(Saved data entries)
[Start of section]

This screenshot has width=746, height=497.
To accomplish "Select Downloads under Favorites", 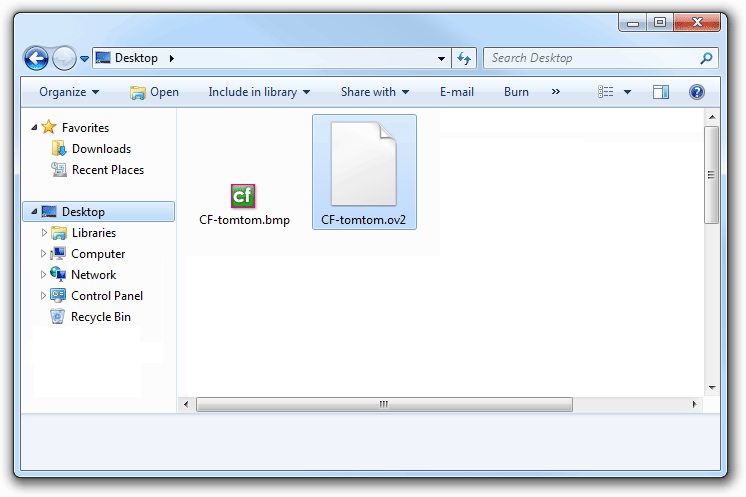I will click(x=101, y=149).
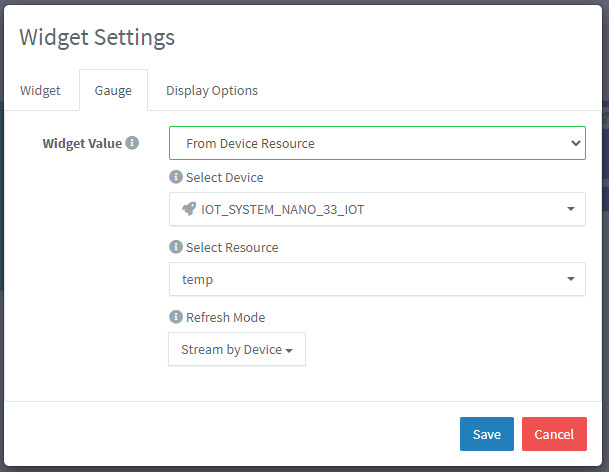Switch to the Widget tab
The height and width of the screenshot is (472, 609).
[40, 90]

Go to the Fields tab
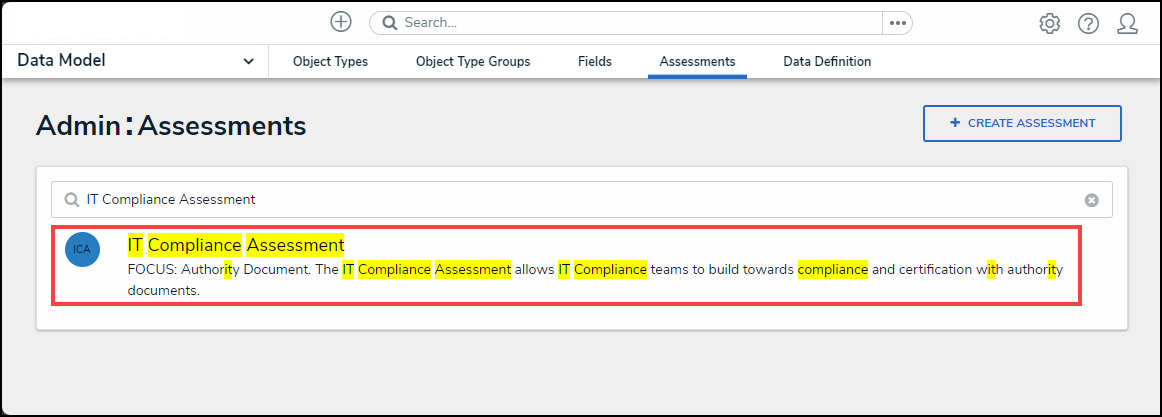click(595, 62)
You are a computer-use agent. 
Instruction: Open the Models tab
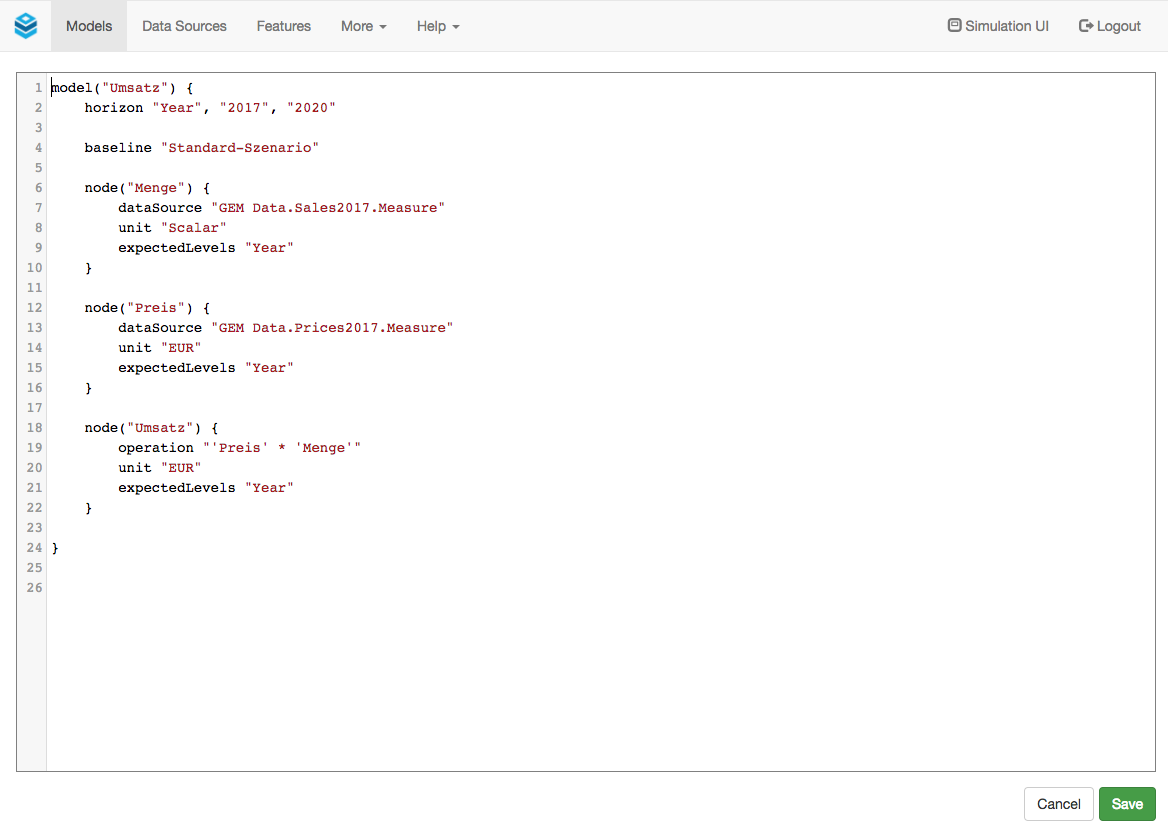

[End of section]

**Work request:** All lines from the one containing "You are a computer-use agent." to the last line of the records above, both included, need to be repeated word for word; omit the pictures.

**Expected answer:**
You are a computer-use agent. 
Instruction: Open the Models tab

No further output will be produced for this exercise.